Application
This unit describes the skills and knowledge required to remove recoverable meat from a head (including but not limited to cheek meat).
This unit is applicable to workers recovering head meat in excess of exterior cheek meat. This work usually (but not always) involves removing meat from the outside of the upper and lower jaws and inside the lower jaw, jaw sockets and atlanta bone area.
All work should be carried out to comply with workplace and hygiene requirements.
This unit applies to individuals who work under general supervision, exercise limited autonomy and have some accountability for their own work.
No occupational licensing, legislative or certification requirements are known to apply to this unit at the time of publication.
This unit must be delivered and assessed in the context of Australian meat processing standards and regulations.
Elements and Performance Criteria
Element | Performance criteria |
Elements describe the essential outcomes. | Performance criteria describe the performance needed to demonstrate achievement of the element. |
1. Identify steps in head dressing | 1.1 Identify and explain steps in head dressing to workplace requirements and customer specifications 1.2 Identify sources of potential contamination 1.3 Identify types of head meat for recovery according to workplace requirements 1.4 Identify and explain specific hygiene and sanitation requirements for work instructions |
2. Bone head | 2.1 Clean and sterilise equipment to workplace requirements 2.2 Identify and follow workplace health and safety requirements 2.3 Bone head according to workplace requirements 2.4 Bone head to maximise yield |
Evidence of Performance
The candidate must remove recoverable meat from a head (including but not limited to cheek meat).
The candidate must:
identify types of head meat for recovery according to workplace requirements
follow steps in head dressing to workplace requirements and customer specifications
follow specific hygiene and sanitation requirements
clean and sterilise equipment to workplace requirements
follow workplace health and safety requirements
bone head according to workplace requirements
bone head to maximise yield
identify sources of potential contamination
work cleanly to avoid the risks of contamination of the head meat
apply relevant regulatory requirements
Evidence of Knowledge
The candidate must demonstrate a basic factual, technical and procedural knowledge of:
importance of maximising yield
relevant regulatory requirements
relevant anatomy of head
sources of potential contamination and cross-contamination
head meat to be boned
Assessment Conditions
Assessment of skills must occur in an operating meat processing plant.

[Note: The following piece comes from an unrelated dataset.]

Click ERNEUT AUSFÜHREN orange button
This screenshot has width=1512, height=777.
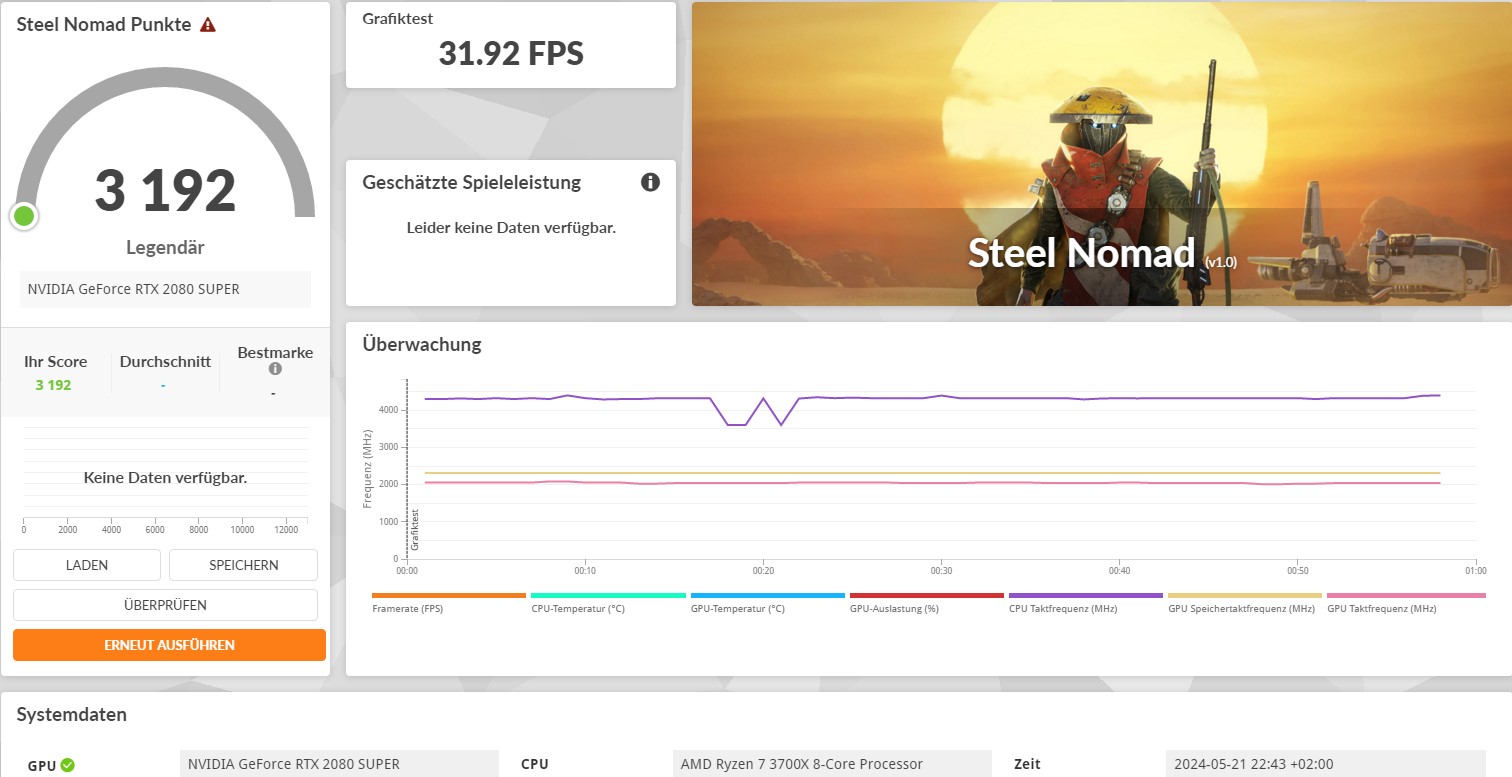pyautogui.click(x=169, y=645)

Competency must be demonstrated under normal production conditions and at normal speed of production over a period of time.
As a minimum, the following three forms of assessment must be used:
quiz of underpinning knowledge
workplace demonstration
workplace referee or third-party report of performance over time
Assessors must satisfy the current standards for RTOs.
Foundation Skills
Foundation Skills essential to performance are explicit in the performance criteria of this unit of competency.